Make an exact copy of every entry.

☆ ☆ ☆ ☆ ☆ ☆ ☆

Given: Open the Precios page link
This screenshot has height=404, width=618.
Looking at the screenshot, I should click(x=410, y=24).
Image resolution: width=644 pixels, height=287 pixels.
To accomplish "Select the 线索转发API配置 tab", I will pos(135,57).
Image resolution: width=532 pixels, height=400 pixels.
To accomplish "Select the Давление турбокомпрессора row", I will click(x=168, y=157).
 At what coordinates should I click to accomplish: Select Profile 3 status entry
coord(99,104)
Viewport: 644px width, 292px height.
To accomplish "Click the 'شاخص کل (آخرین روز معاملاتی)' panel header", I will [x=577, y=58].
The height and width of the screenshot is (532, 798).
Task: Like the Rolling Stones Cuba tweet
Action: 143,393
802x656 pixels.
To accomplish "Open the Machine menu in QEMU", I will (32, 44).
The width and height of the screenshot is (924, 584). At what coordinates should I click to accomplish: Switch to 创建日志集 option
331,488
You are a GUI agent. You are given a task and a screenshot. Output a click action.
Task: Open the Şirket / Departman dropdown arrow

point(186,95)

☆ ☆ ☆ ☆ ☆ ☆ ☆

ANSWER TO THIS TASK:
Given: Open the Precios page link
This screenshot has height=404, width=618.
Looking at the screenshot, I should click(x=410, y=24).
Image resolution: width=644 pixels, height=287 pixels.
To accomplish "Select the 线索转发API配置 tab", I will pos(135,57).
Image resolution: width=532 pixels, height=400 pixels.
To accomplish "Select the Давление турбокомпрессора row", I will click(x=168, y=157).
 At what coordinates should I click to accomplish: Select Profile 3 status entry
coord(99,104)
Viewport: 644px width, 292px height.
To accomplish "Click the 'شاخص کل (آخرین روز معاملاتی)' panel header", I will [x=577, y=58].
The height and width of the screenshot is (532, 798).
Task: Like the Rolling Stones Cuba tweet
Action: 143,393
802x656 pixels.
To accomplish "Open the Machine menu in QEMU", I will (32, 44).
The width and height of the screenshot is (924, 584). At what coordinates should I click to accomplish: Switch to 创建日志集 option
331,488
You are a GUI agent. You are given a task and a screenshot. Output a click action.
Task: Open the Şirket / Departman dropdown arrow

point(186,95)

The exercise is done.